Event-Triggered Robust Cooperative Output Regulation for a Class of Linear Multi-Agent Systems with an Unknown Exosystem
Yangyang Qian, Lu Liu
TL;DR
The paper addresses robust cooperative output regulation for a class of heterogeneous uncertain linear multi-agent systems driven by an unknown exosystem. It develops a distributed adaptive internal model for each agent and couples it with a fully distributed event-triggered control strategy, comprising a distributed adaptive output feedback law and a dynamic event-triggering mechanism that operates at each agent's own triggering times.
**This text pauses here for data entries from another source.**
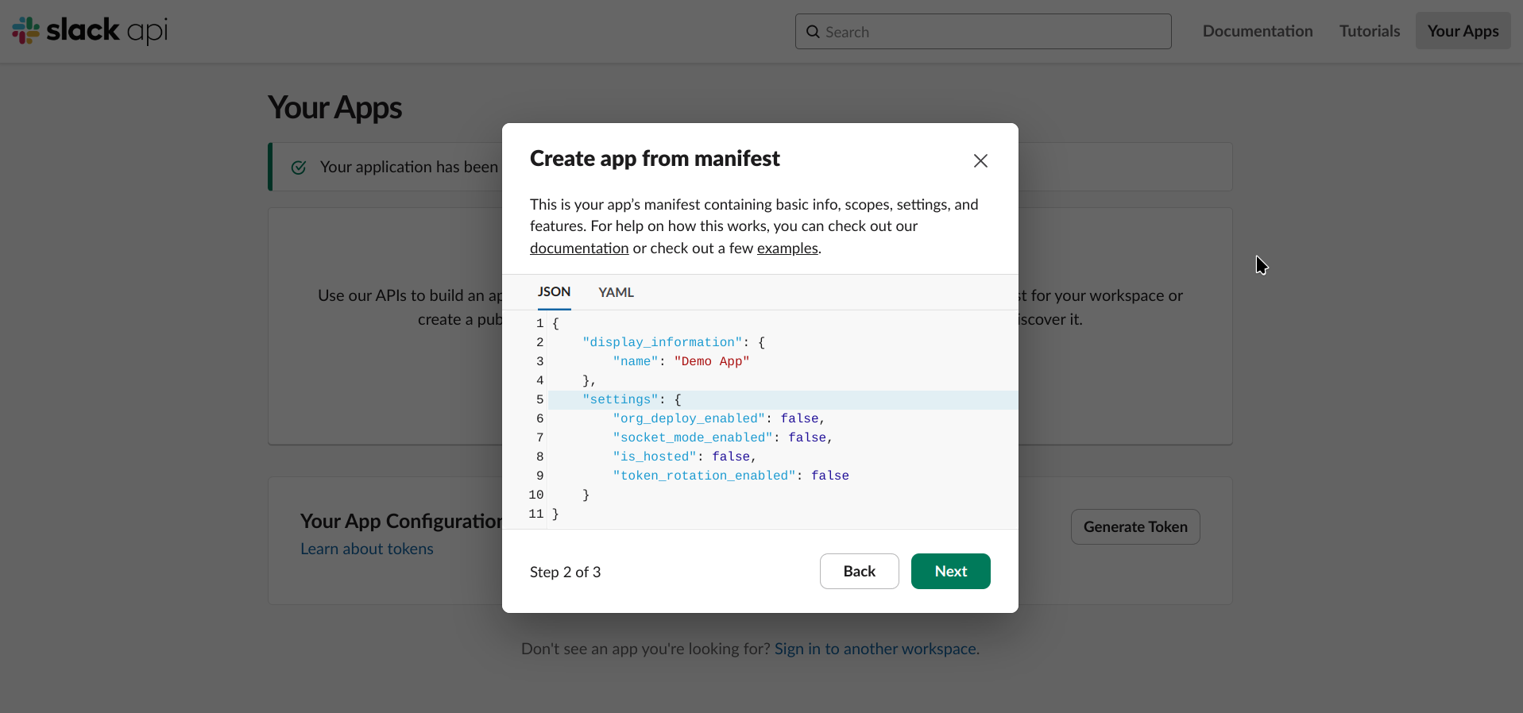Click the Slack logo icon

26,31
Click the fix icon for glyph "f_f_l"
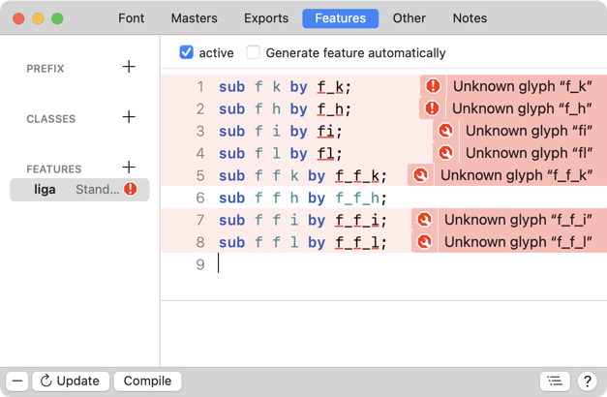Viewport: 607px width, 397px height. click(x=424, y=242)
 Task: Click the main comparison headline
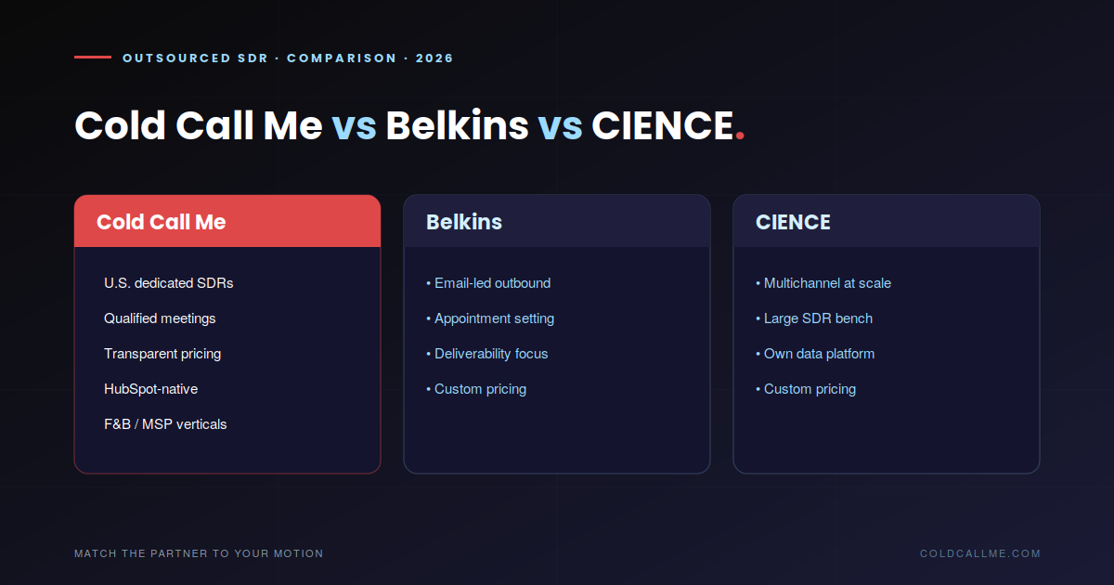[409, 125]
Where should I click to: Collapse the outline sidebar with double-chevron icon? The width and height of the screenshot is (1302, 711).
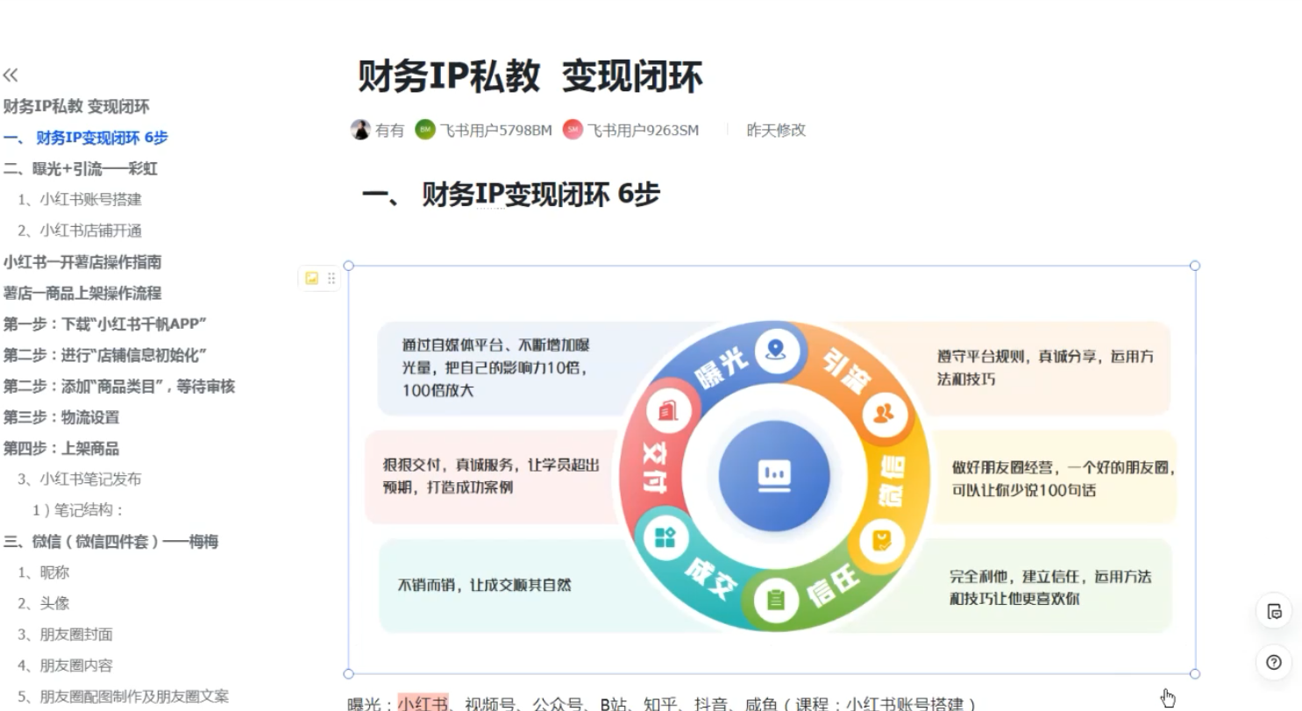tap(11, 75)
The approach eliminates the need for global topology information or parameter bounds, tolerates arbitrarily large agent uncertainties, and guarantees boundedness of the closed-loop system with the tracking errors $|e_i(t)|$ converging to a user-specified bound $\varepsilon_i$, while explicitly ruling out Zeno behavior via a positive lower bound on inter-event times. A numerical example demonstrates effective tracking and substantial reductions in controller updates compared with periodic sampling, validating the practical efficiency of the proposed scheme. The work advances distributed control for uncertain MASs under unknown exosystems and offers a framework adaptable to networked settings with limited information exchange.
Abstract
This paper investigates the robust cooperative output regulation problem for a class of heterogeneous uncertain linear multi-agent systems with an unknown exosystem via event-triggered control (ETC). By utilizing the internal model approach and the adaptive control technique, a distributed adaptive internal model is constructed for each agent. Then, based on this internal model, a fully distributed ETC strategy composed of a distributed event-triggered adaptive output feedback control law and a distributed dynamic event-triggering mechanism is proposed, in which each agent updates its control input at its own triggering time instants. It is shown that under the proposed ETC strategy, the robust cooperative output regulation problem can be solved without requiring either the global information associated with the communication topology or the bounds of the uncertain or unknown parameters in each agent and the exosystem. A numerical example is provided to illustrate the effectiveness of the proposed control strategy.